Follow directions carefully; do not exceed dosage or increase dosing frequency. Do not administer to cats or ferrets for any reason. Keep out of reach of children.
A synthetic non-opiate analgesic, acetaminophen (also known as paracetamol) occurs as a crystalline, white powder with a slightly bitter taste. It is soluble in boiling water and freely soluble in alcohol. Acetaminophen is known in the U.K. as paracetamol.
Acetaminophen may also be known as: paracetamol, MAPAP or APAP; many trade names are available.
Acetaminophen products should be stored at temperatures less than 40°C. Do not freeze oral solution or suspension.

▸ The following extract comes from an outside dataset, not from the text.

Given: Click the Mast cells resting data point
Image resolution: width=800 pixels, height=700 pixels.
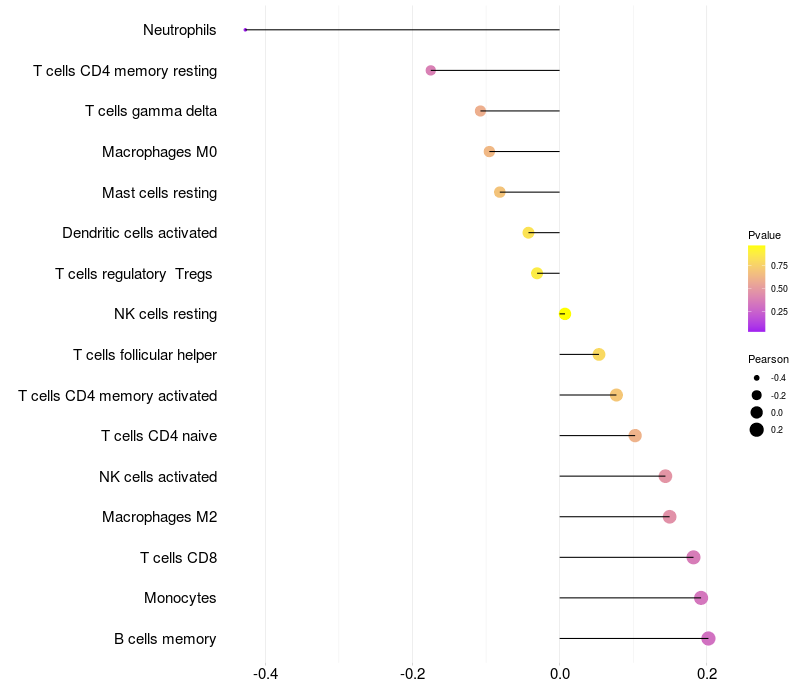Looking at the screenshot, I should tap(500, 192).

VETERINARY-LABELED PRODUCTS: None
The ARCI (Racing Commissioners International) has designated this drug as a class 4 substance. See the appendix for more information.
HUMAN-LABELED PRODUCTS:
There are many different trade names and products of acetaminophen available. The most commonly known trade name is Tylenol®. Acetaminophen is commonly available in 325 mg, 500 mg, 650 mg tablets; 80 mg chewable tablets; 650 mg extended release tablets; 160 mg, 500 mg, & 650 mg caplets; 500 mg gelcaps; 325 mg, & 500 mg capsules, 80 mg and 160 mg sprinkle capsules; 80 mg/0.8 mL drops; 80 mg/2.5 mL, 80 mg/5 mL, 120 mg/5 mL, & 160 mg/5 mL elixirs; 160 mg/5 mL, 500 mg/15 mL, and 100 mg/mL liquids and solutions; 80 mg, 120 mg, 125 mg, 300 mg, 325 mg and 650 mg suppositories. Combinations with other analgesics (aspirin, codeine phosphate, hydrocodone, tramadol, oxycodone or propoxyphene) are also available.